In Rushing Anti-Abortion “Super-Bill” to House Floor, Committee Denies Women Opportunity to Testify


In a rush to pass the new anti-abortion “super bill” onto the House floor, the Michigan House Committee on Health Policy denied women, program experts, and physicians the opportunity to testify against multi-faceted legislation intended to virtually eliminate access to safe abortion care in the state.

In a statement, Lori Lamerand, president of Parenthood Advocates of Michigan, said the following:

Politicians in Lansing are working overtime to rush this bill through because they don’t want people to know the truth about this bill.   This bill could ban abortion statewide.  After passing the bill without public input from Michigan’s leading medical professionals, it’s clear this bill is about politics—not women’s health or safety.
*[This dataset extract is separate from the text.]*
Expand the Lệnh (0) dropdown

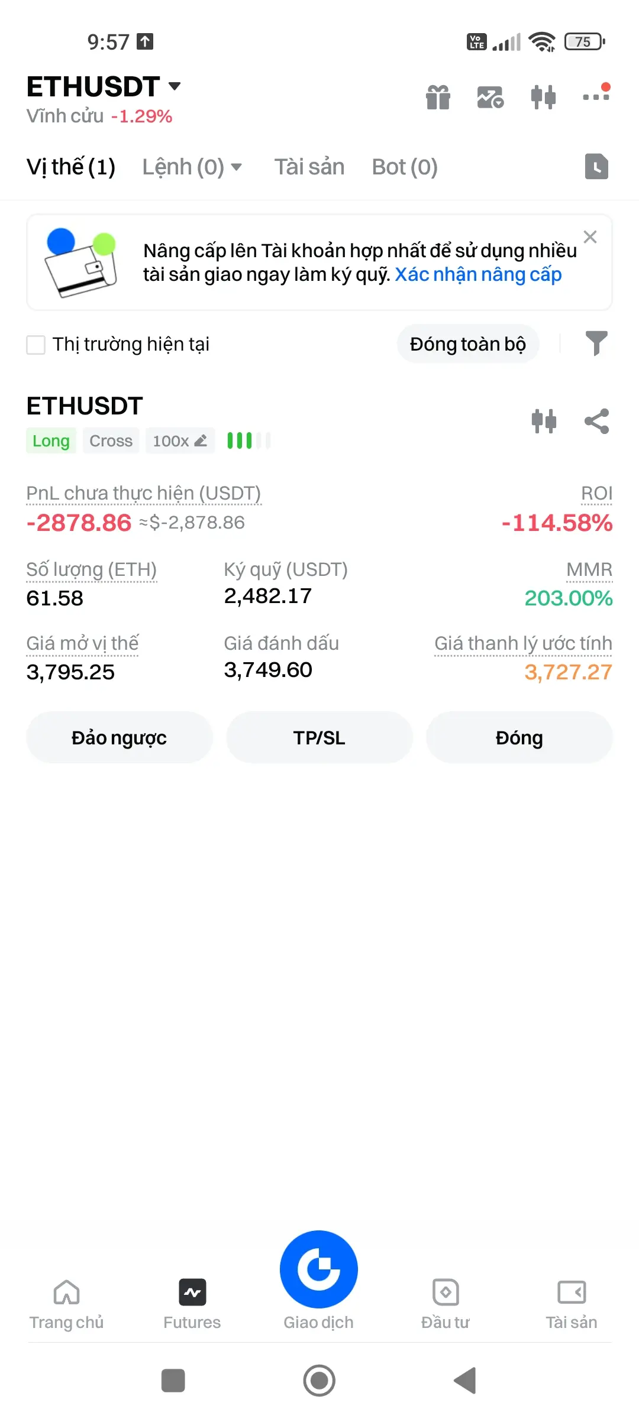click(x=192, y=167)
Women in Michigan don’t turn to politicians in Lansing for advice about mammograms, prenatal care, or cancer treatments and politicians should not be involved in a woman’s personal medical decisions about her pregnancy.

Just months after Sandra Fluke was denied the chance to testify on behalf of women who use birth control on Capitol Hill, it’s unbelievable to think it’s happening to Michigan women in Lansing.
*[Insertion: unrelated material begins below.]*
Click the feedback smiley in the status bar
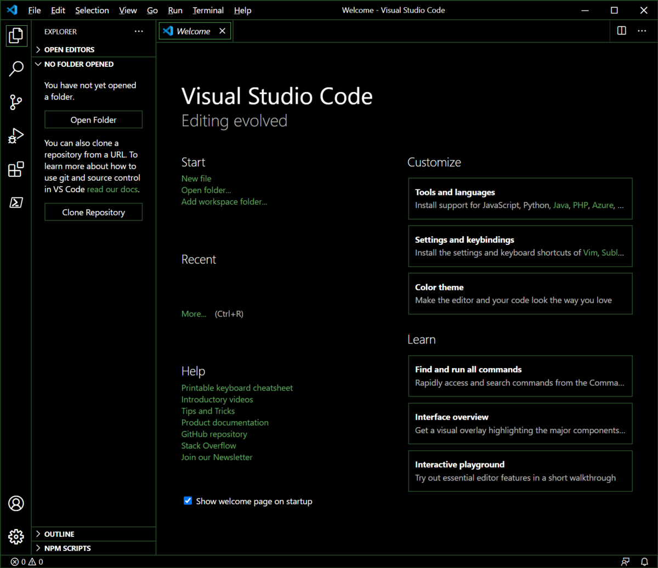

The American Medical Association, the American College of Obstetricians and Gynecologists, Planned Parenthood of Mid and South Michigan, the Hospital Association and the Michigan State Medical Society, along with dozens of women who had arrived prepared to speak about their personal experiences, were all denied the opportunity to testify at today’s committee meeting. Republican committee chair Gail Haines did permit testimony from Michigan Right to Life, a blatant reminder that this legislation is being crafted and voted on not with regard to professional opinion about women’s health, not with regard to women’s actual lives and needs, but with regard only to a conservative right-wing agenda.

In spite of insufficient time for committee members to review the 60-pages of legislation, and the glaring lack of expert testimony, the House committee passed HB 5711 by a vote of 13-5. It is unclear how quickly the bills are headed for the House floor, though speculation is that the vote will take place soon. The House is next in session Tuesday afternoon.